Extracted data entries
------------

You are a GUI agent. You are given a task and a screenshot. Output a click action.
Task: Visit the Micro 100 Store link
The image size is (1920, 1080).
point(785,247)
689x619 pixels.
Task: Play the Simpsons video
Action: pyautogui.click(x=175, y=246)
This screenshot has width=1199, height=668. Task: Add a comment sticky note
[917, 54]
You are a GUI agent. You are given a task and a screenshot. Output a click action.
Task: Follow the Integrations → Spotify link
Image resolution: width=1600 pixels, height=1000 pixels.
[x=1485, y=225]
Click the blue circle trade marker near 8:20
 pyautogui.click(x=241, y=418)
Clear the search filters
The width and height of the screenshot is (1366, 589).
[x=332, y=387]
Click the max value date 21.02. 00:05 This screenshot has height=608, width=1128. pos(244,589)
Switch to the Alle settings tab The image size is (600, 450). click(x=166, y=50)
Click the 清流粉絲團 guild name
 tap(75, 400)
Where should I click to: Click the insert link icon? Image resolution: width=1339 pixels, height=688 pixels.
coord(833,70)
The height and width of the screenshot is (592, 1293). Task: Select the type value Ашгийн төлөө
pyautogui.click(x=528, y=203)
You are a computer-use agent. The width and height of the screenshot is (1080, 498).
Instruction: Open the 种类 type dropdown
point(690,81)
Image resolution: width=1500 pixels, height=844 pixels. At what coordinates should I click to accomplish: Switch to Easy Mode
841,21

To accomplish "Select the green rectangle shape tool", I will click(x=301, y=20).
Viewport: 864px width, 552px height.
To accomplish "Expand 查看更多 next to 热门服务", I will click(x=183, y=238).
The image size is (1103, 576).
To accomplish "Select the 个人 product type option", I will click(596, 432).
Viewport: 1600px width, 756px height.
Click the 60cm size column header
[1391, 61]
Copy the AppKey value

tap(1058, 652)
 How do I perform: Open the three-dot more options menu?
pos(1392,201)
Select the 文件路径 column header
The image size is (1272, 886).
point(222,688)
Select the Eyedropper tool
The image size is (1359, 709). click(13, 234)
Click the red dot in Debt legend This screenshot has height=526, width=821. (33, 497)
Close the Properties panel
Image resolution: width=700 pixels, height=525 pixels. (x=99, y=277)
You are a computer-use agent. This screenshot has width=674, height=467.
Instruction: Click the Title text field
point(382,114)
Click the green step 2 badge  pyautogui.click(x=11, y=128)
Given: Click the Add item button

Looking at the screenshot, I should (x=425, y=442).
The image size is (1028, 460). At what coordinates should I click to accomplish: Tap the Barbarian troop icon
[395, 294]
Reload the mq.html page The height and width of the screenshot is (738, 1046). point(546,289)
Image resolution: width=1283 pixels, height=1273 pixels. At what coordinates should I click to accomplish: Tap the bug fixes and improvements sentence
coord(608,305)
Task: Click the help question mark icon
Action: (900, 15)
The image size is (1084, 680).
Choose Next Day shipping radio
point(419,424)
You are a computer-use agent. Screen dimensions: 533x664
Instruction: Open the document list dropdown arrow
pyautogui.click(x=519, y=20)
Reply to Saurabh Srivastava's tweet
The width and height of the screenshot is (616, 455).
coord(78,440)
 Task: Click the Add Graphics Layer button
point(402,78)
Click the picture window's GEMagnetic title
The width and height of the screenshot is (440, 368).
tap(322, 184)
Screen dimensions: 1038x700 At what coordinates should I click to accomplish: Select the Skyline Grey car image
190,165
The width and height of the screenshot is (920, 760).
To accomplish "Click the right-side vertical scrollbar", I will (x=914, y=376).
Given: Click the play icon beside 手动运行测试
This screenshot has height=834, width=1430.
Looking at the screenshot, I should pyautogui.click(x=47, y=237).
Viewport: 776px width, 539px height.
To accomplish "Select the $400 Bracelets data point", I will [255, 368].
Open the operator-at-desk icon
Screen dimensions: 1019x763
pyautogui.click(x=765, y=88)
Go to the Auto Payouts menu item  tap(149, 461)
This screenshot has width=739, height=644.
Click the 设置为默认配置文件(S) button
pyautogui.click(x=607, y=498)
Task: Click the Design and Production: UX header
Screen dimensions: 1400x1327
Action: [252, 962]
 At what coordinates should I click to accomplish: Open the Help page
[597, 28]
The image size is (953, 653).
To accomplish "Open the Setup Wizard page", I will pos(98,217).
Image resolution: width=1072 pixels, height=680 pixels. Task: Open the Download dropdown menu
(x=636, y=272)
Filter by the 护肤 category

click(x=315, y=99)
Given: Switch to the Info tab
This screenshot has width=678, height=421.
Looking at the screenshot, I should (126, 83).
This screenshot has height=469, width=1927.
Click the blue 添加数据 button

------------

• WHAT YOU SHOULD DO
Give all of the entries again, exactly.

• RESPONSE FOR THIS EXERCISE
You are a GUI agent. You are given a task and a screenshot. Output a click action.
Task: Visit the Micro 100 Store link
The image size is (1920, 1080).
point(785,247)
689x619 pixels.
Task: Play the Simpsons video
Action: pyautogui.click(x=175, y=246)
This screenshot has width=1199, height=668. Task: Add a comment sticky note
[917, 54]
You are a GUI agent. You are given a task and a screenshot. Output a click action.
Task: Follow the Integrations → Spotify link
Image resolution: width=1600 pixels, height=1000 pixels.
[x=1485, y=225]
Click the blue circle trade marker near 8:20
 pyautogui.click(x=241, y=418)
Clear the search filters
The width and height of the screenshot is (1366, 589).
[x=332, y=387]
Click the max value date 21.02. 00:05 This screenshot has height=608, width=1128. pos(244,589)
Switch to the Alle settings tab The image size is (600, 450). click(x=166, y=50)
Click the 清流粉絲團 guild name
 tap(75, 400)
Where should I click to: Click the insert link icon? Image resolution: width=1339 pixels, height=688 pixels.
coord(833,70)
The height and width of the screenshot is (592, 1293). Task: Select the type value Ашгийн төлөө
pyautogui.click(x=528, y=203)
You are a computer-use agent. The width and height of the screenshot is (1080, 498).
Instruction: Open the 种类 type dropdown
point(690,81)
Image resolution: width=1500 pixels, height=844 pixels. At what coordinates should I click to accomplish: Switch to Easy Mode
841,21

To accomplish "Select the green rectangle shape tool", I will click(x=301, y=20).
Viewport: 864px width, 552px height.
To accomplish "Expand 查看更多 next to 热门服务", I will click(x=183, y=238).
The image size is (1103, 576).
To accomplish "Select the 个人 product type option", I will click(596, 432).
Viewport: 1600px width, 756px height.
Click the 60cm size column header
[1391, 61]
Copy the AppKey value

tap(1058, 652)
 How do I perform: Open the three-dot more options menu?
pos(1392,201)
Select the 文件路径 column header
The image size is (1272, 886).
point(222,688)
Select the Eyedropper tool
The image size is (1359, 709). click(13, 234)
Click the red dot in Debt legend This screenshot has height=526, width=821. (33, 497)
Close the Properties panel
Image resolution: width=700 pixels, height=525 pixels. (x=99, y=277)
You are a computer-use agent. This screenshot has width=674, height=467.
Instruction: Click the Title text field
point(382,114)
Click the green step 2 badge  pyautogui.click(x=11, y=128)
Given: Click the Add item button

Looking at the screenshot, I should (x=425, y=442).
The image size is (1028, 460). At what coordinates should I click to accomplish: Tap the Barbarian troop icon
[395, 294]
Reload the mq.html page The height and width of the screenshot is (738, 1046). point(546,289)
Image resolution: width=1283 pixels, height=1273 pixels. At what coordinates should I click to accomplish: Tap the bug fixes and improvements sentence
coord(608,305)
Task: Click the help question mark icon
Action: (900, 15)
The image size is (1084, 680).
Choose Next Day shipping radio
point(419,424)
You are a computer-use agent. Screen dimensions: 533x664
Instruction: Open the document list dropdown arrow
pyautogui.click(x=519, y=20)
Reply to Saurabh Srivastava's tweet
The width and height of the screenshot is (616, 455).
coord(78,440)
 Task: Click the Add Graphics Layer button
point(402,78)
Click the picture window's GEMagnetic title
The width and height of the screenshot is (440, 368).
tap(322, 184)
Screen dimensions: 1038x700 At what coordinates should I click to accomplish: Select the Skyline Grey car image
190,165
The width and height of the screenshot is (920, 760).
To accomplish "Click the right-side vertical scrollbar", I will (x=914, y=376).
Given: Click the play icon beside 手动运行测试
This screenshot has height=834, width=1430.
Looking at the screenshot, I should pyautogui.click(x=47, y=237).
Viewport: 776px width, 539px height.
To accomplish "Select the $400 Bracelets data point", I will [255, 368].
Open the operator-at-desk icon
Screen dimensions: 1019x763
pyautogui.click(x=765, y=88)
Go to the Auto Payouts menu item  tap(149, 461)
This screenshot has width=739, height=644.
Click the 设置为默认配置文件(S) button
pyautogui.click(x=607, y=498)
Task: Click the Design and Production: UX header
Screen dimensions: 1400x1327
Action: [252, 962]
 At what coordinates should I click to accomplish: Open the Help page
[597, 28]
The image size is (953, 653).
To accomplish "Open the Setup Wizard page", I will pos(98,217).
Image resolution: width=1072 pixels, height=680 pixels. Task: Open the Download dropdown menu
(x=636, y=272)
Filter by the 护肤 category

click(x=315, y=99)
Given: Switch to the Info tab
This screenshot has width=678, height=421.
Looking at the screenshot, I should (126, 83).
This screenshot has height=469, width=1927.
Click the blue 添加数据 button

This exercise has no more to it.